***** Supplied records *****
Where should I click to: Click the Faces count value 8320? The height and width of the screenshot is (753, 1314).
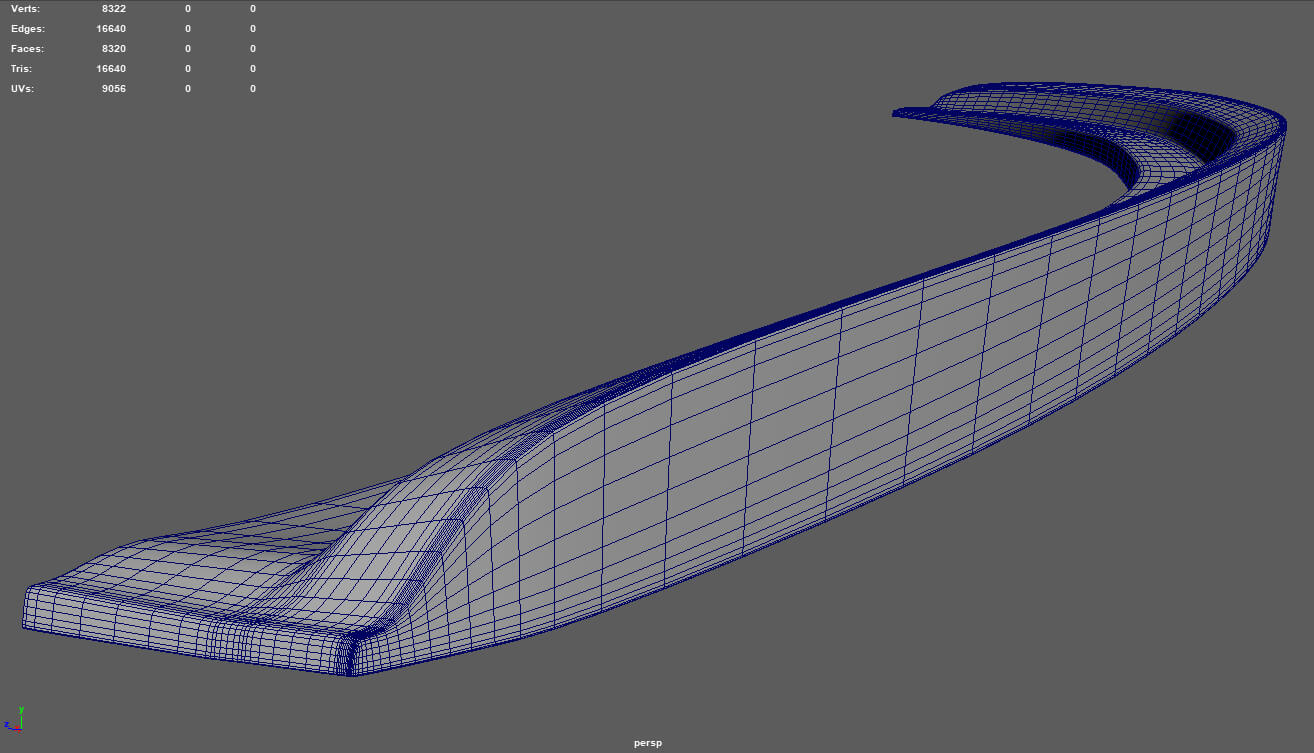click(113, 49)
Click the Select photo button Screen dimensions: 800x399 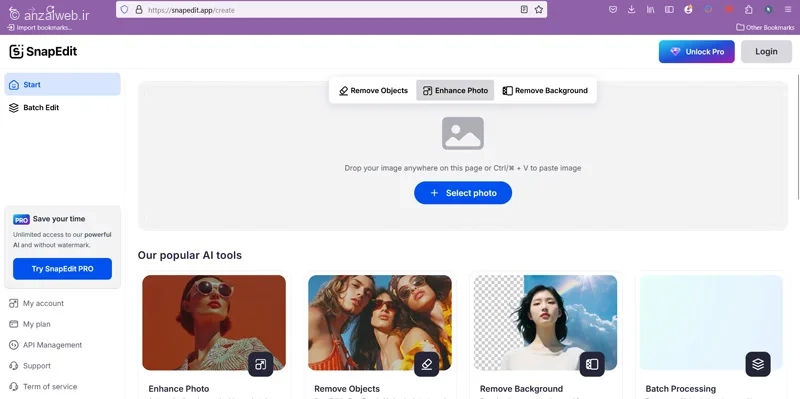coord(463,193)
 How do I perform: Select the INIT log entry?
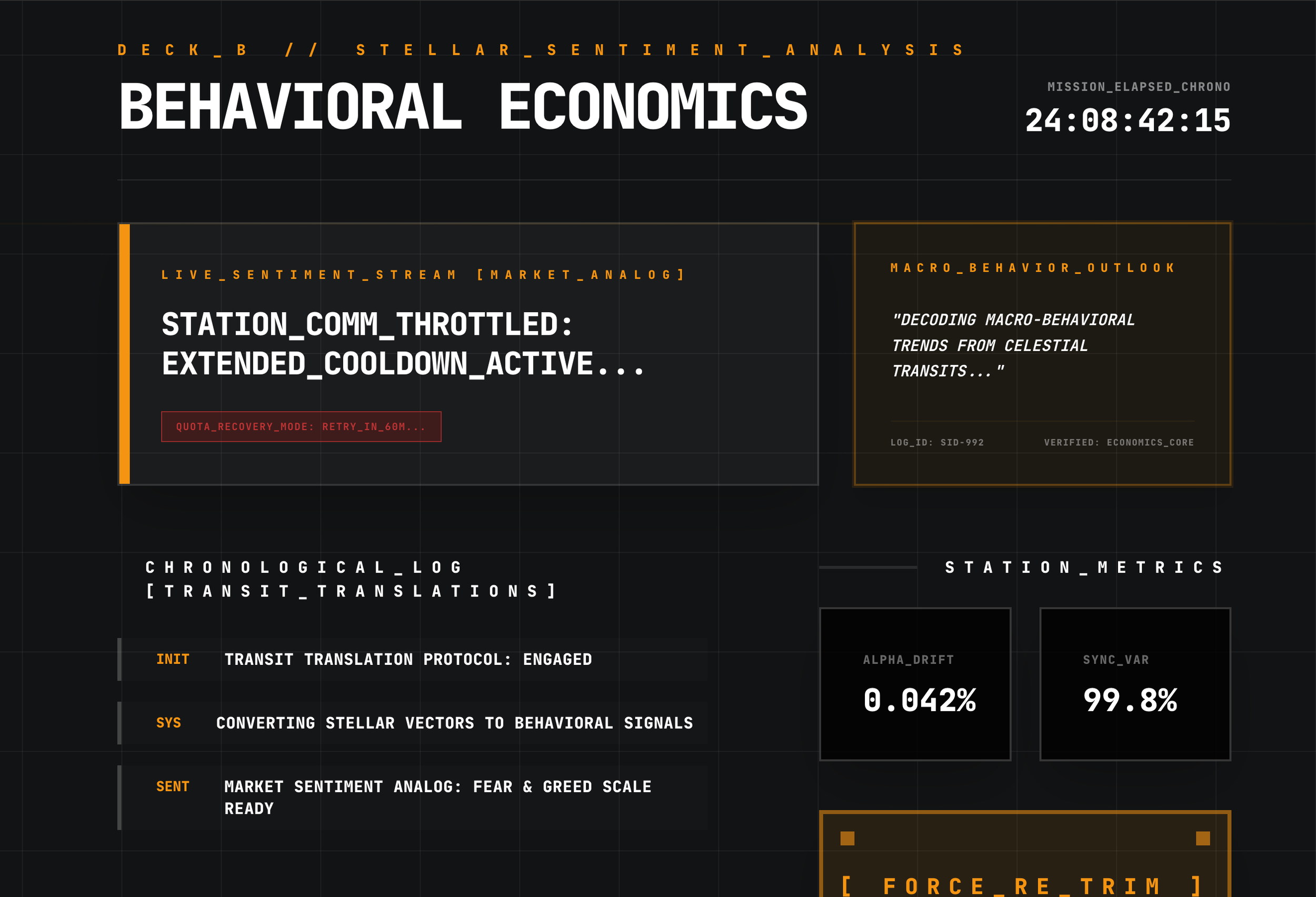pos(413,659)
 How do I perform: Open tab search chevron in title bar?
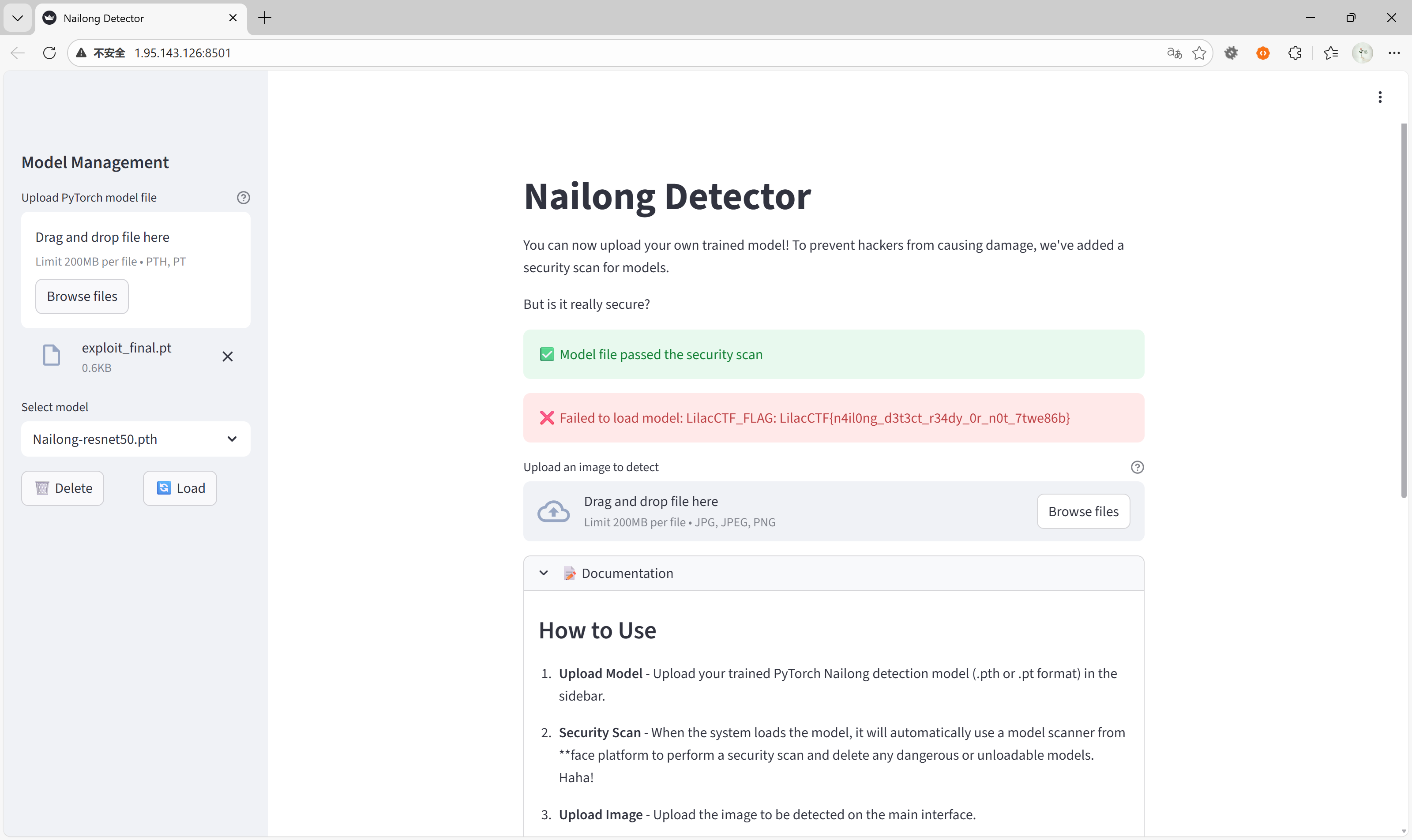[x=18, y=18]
*****
Goal of the exercise. State how many lines in the items above contain the string "perform", matching case. Reply with the number only.

Result. 2